聯合報1965年2月16日08新藝:看金玉奴

【夫于】
「金玉奴」這部影片很好。樂蒂演的好,趙雷演的好。其他搭配得紮實,編導都見功夫。

從這可以看出,男人原是要男人演。男人演女人是邪門,女人演男人到底是左道。若非看女扮男才過癮,難免變態。

從這可以看出,演黃梅調人物不必走台步和作身段,舞台上那套留在舞台上用吧!穿長袍不妨邁方步,古時女孩或者愛翹手指頭,卻不是撩袍端帶或蘭花手那一套。動作說白全自自然然的比什麼都好。若看電影竟以小生靴子底的厚薄,論腳底功夫,才是胡桃眼兒,瞎辦!

從這可以看出,拍電影不必啃住一個死故事,不必咬定前人的看法想法,尤其舊劇裏的一套。這個故事在平劇,錯兒是全推給莫稽一人,得中後有三報,小生出三種臉色,嫌棄貧賤純是他個人心理變化。在江上是親手推玉奴落水,是真正的謀殺。而這部電影既引進一個店家,又拍出妓院中和請客時的兩場。把原是一人心中的疑慮落實,顯然是在開脫這個讀書人的罪過。戲被推開,卻也勾劃出一群讀書人的缺德勁兒,那些進士的老婆都和妓女一樣口吻。也許真的展示出哪個年代都有不夠人味兒的。至於江上教金玉奴自盡,一面表示窮家女兒的甯折不彎,也給喜劇收場留下貼情的後步。確實比舊劇高明。

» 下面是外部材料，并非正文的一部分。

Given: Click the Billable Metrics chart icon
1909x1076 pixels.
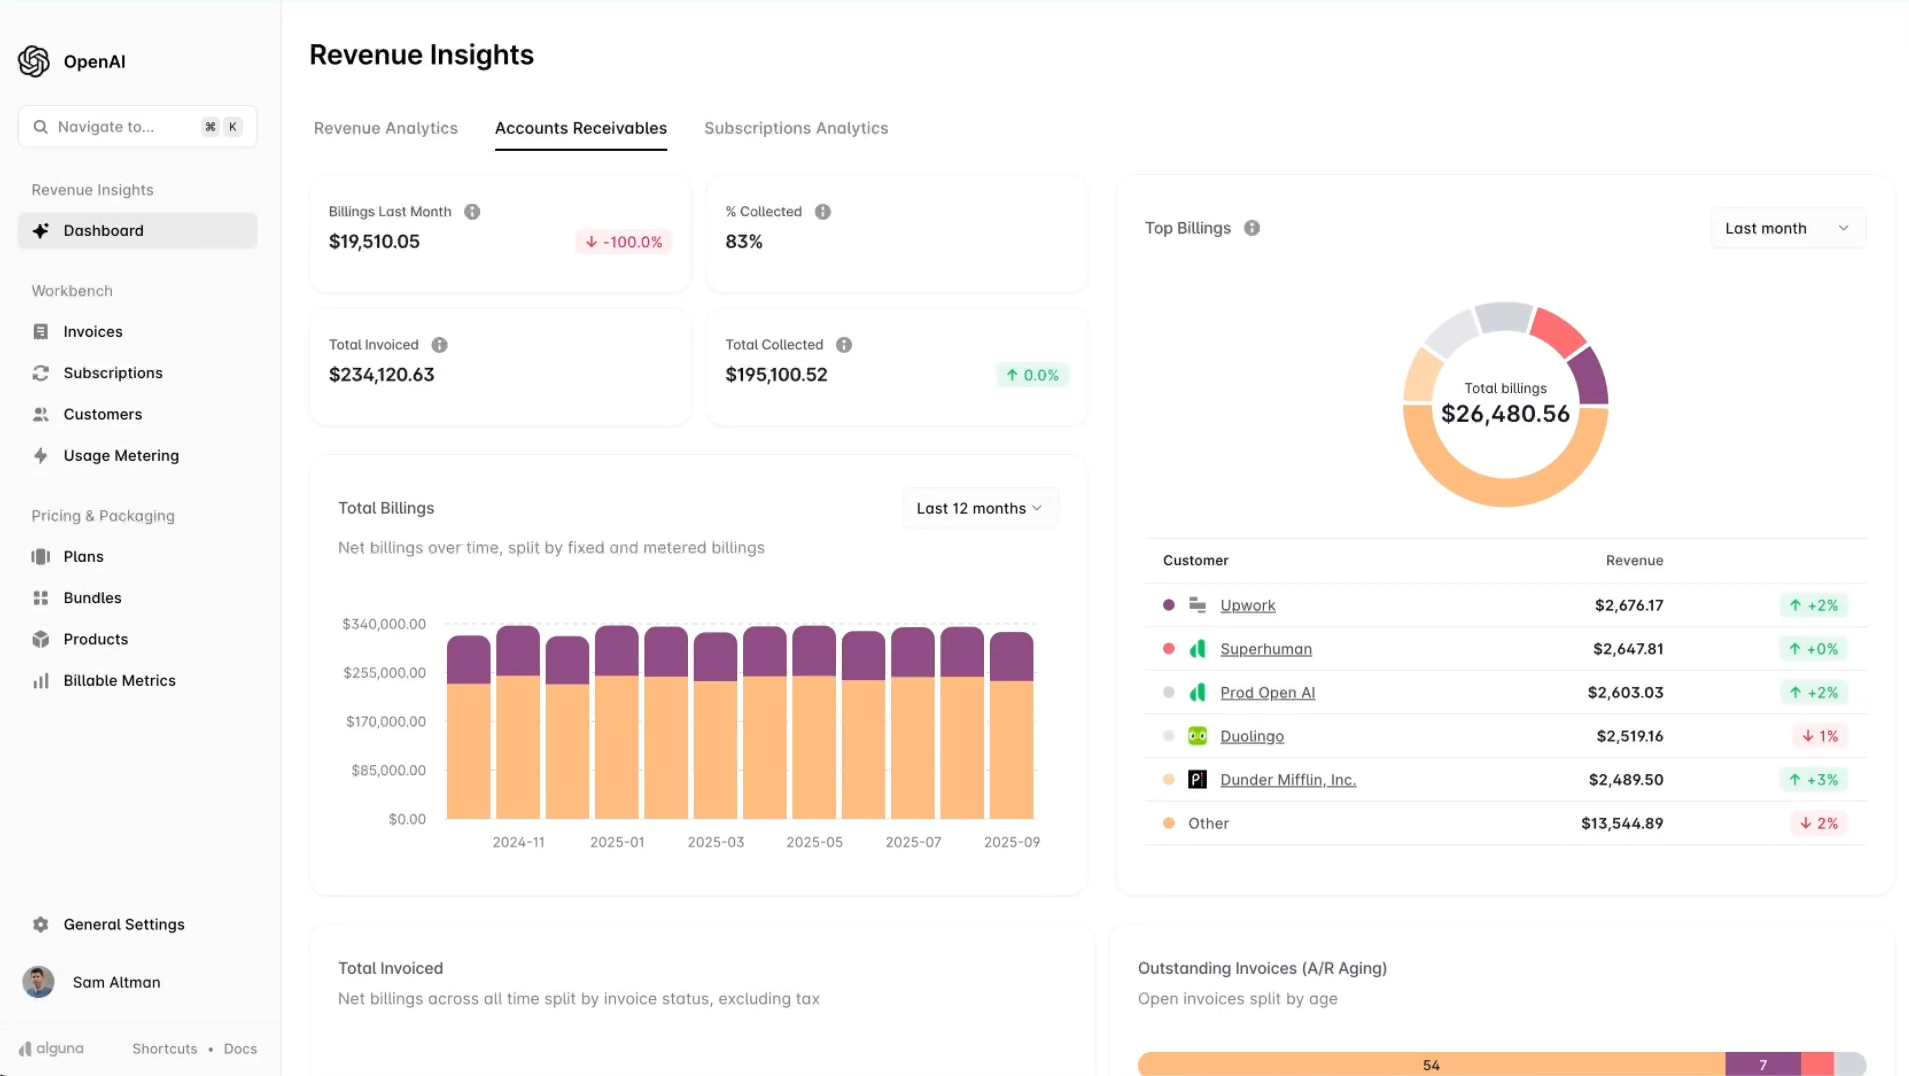Looking at the screenshot, I should (40, 680).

從這可以看出,歌劇的唱詞必須近乎口語。或者有人認為大白話通俗。其實斯文也值不了幾個錢。因為古人說話也不會咬文嚼字,整天冒酸氣。看電影更不必帶著韻書,找唱詞兒押哪個韻。聽著不順耳就不愛聽才是真的。現在黃梅調電影,將故事的敘述已經放到場外去唱。而口裏說的和心裏想的卻仍由劇中人唱。這樣對沒有聽慣舊劇的人容易造成混淆。像樂蒂在船上暗自傷心的一段,以為她祇是心裏想,其實是在叨念。不如把心裏想的詞兒一併推到場去外。落個清楚明白。

從這可以看出,嘴拉著長腔作表情很難。隨著唱詞兒將心裏的瞬息變化停在臉上,很容易出尷尬相。弄得哭不像哭,笑不像笑。樂蒂似乎已抓到這竅門兒,眼神、嘴形都能作到好處。趙雷便像差著一層。有時得加進些搖頭腦的動作,才能掩飾呆板。不過,樂蒂等眼淚流到鼻子上再去擦的手法,還顯著假氣。

從這可以看出,一部電影必須搭配得好。單是靠大牌兒很難叫座。「金玉奴」裏不但金老丈,店家作得夠樣。就連小李、高陞、巡按、甄大人,甚而只有幾句說白的丫環都不爭不搶,作得很到家。值得看。

有些觀眾認為棒打的一場,打得不夠狠,其實是不夠真切。這是怨沒有拔淨舊劇的毒。在舊劇都是只作個打的樣兒嘛!